_What is needed_: Among these records, tally each line with the word "computer"; the answer is that number alone.

=== Section Start ===

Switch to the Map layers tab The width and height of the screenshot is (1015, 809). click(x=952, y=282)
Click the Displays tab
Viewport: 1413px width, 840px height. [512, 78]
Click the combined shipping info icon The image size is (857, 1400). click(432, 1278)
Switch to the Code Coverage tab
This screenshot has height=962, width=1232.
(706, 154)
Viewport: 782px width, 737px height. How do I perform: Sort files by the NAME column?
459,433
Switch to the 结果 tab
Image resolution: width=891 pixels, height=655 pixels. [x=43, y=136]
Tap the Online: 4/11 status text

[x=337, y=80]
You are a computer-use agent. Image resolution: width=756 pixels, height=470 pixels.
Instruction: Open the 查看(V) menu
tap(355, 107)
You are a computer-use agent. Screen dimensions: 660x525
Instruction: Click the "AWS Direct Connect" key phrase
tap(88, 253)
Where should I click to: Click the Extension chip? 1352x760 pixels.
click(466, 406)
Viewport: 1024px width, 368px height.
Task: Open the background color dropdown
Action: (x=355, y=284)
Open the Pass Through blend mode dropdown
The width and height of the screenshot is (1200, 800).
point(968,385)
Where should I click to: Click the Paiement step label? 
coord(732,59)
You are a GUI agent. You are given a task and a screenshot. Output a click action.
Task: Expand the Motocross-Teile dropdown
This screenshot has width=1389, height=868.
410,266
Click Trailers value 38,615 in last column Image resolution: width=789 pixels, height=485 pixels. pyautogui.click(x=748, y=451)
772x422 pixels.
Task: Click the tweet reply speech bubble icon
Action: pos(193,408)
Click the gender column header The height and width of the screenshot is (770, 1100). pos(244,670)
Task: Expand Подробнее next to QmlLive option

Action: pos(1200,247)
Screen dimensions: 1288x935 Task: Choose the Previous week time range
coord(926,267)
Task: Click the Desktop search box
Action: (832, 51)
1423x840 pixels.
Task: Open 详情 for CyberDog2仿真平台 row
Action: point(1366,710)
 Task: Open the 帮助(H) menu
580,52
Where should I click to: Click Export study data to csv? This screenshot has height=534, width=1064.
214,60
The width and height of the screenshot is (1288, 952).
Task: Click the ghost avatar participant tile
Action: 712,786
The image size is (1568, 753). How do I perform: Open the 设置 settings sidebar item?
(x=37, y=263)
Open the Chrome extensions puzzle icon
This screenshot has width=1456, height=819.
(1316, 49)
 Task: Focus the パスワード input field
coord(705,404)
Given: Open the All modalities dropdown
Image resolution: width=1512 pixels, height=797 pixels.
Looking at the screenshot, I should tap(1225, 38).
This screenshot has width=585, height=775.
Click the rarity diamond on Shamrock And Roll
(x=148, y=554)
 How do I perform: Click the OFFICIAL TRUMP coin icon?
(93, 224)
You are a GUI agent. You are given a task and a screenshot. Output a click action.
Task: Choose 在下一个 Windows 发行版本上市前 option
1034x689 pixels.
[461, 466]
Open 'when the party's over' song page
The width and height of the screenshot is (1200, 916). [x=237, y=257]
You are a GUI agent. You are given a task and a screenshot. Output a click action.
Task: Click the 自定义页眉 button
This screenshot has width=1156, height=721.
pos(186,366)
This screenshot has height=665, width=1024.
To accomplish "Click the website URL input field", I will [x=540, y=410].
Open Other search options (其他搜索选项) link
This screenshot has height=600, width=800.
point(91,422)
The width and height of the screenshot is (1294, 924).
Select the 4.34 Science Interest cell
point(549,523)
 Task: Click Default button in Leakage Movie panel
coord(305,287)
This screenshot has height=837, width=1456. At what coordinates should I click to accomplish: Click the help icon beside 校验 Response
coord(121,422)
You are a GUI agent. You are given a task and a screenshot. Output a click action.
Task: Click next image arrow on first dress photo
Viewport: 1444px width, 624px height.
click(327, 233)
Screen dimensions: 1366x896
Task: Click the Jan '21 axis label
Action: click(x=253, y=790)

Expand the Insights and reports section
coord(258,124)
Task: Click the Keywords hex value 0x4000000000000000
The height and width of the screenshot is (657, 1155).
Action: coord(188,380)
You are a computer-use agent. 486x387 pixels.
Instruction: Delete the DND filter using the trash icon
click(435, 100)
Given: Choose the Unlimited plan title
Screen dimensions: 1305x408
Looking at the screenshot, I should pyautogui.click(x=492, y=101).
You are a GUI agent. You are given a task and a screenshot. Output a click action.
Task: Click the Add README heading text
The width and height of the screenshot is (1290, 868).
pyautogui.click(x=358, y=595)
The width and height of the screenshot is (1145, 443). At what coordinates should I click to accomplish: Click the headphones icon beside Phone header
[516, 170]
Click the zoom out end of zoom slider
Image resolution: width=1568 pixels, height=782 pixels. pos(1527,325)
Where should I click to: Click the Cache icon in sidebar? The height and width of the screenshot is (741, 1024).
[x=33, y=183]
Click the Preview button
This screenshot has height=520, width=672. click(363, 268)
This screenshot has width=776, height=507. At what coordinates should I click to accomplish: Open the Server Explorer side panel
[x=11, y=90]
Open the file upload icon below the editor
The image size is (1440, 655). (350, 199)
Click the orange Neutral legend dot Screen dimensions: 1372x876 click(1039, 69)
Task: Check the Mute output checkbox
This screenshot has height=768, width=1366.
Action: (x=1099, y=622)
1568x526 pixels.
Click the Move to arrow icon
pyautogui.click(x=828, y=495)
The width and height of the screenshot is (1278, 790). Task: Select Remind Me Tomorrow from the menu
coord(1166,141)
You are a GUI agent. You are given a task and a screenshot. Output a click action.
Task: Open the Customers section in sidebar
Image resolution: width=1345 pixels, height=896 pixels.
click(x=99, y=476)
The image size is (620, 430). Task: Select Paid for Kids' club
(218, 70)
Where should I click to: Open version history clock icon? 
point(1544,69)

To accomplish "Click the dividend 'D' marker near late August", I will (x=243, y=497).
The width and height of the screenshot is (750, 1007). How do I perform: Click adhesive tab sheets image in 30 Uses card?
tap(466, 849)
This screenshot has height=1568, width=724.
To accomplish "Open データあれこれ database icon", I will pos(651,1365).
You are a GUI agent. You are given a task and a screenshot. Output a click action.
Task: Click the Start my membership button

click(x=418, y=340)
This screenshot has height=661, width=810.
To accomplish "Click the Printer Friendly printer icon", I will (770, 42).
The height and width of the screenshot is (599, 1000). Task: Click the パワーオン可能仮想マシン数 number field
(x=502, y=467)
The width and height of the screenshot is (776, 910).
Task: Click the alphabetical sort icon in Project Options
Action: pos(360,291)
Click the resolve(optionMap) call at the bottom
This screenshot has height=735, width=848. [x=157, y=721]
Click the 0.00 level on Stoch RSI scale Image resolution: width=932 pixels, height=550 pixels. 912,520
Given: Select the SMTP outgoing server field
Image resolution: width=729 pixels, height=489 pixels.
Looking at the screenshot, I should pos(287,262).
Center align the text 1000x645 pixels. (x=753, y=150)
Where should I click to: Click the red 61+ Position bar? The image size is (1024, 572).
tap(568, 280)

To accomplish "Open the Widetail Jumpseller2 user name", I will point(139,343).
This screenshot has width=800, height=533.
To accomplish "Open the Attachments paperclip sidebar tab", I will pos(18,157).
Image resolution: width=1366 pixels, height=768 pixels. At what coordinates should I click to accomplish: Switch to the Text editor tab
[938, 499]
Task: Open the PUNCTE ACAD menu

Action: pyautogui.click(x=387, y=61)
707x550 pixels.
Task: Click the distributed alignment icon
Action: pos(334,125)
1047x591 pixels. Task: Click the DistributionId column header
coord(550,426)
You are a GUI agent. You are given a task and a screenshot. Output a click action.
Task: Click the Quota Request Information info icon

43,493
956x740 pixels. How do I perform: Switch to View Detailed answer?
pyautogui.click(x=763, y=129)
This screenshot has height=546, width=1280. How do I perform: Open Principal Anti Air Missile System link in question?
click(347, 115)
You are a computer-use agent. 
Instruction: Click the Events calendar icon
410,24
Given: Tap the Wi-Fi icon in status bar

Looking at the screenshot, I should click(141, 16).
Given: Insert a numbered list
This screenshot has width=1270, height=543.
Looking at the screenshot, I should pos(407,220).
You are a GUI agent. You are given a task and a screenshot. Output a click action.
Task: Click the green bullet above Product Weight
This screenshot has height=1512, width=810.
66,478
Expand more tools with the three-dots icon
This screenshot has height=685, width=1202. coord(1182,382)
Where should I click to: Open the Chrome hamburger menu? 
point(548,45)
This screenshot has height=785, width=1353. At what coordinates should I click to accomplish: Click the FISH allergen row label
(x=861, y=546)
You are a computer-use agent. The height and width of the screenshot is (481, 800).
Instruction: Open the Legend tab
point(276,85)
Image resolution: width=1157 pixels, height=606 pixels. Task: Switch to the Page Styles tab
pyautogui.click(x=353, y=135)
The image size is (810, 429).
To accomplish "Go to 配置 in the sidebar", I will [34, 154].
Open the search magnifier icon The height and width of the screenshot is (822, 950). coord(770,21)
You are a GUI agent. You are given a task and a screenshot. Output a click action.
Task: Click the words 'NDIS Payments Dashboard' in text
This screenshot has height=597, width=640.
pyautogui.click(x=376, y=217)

=== Section End ===

_Solution to the exercise_: 5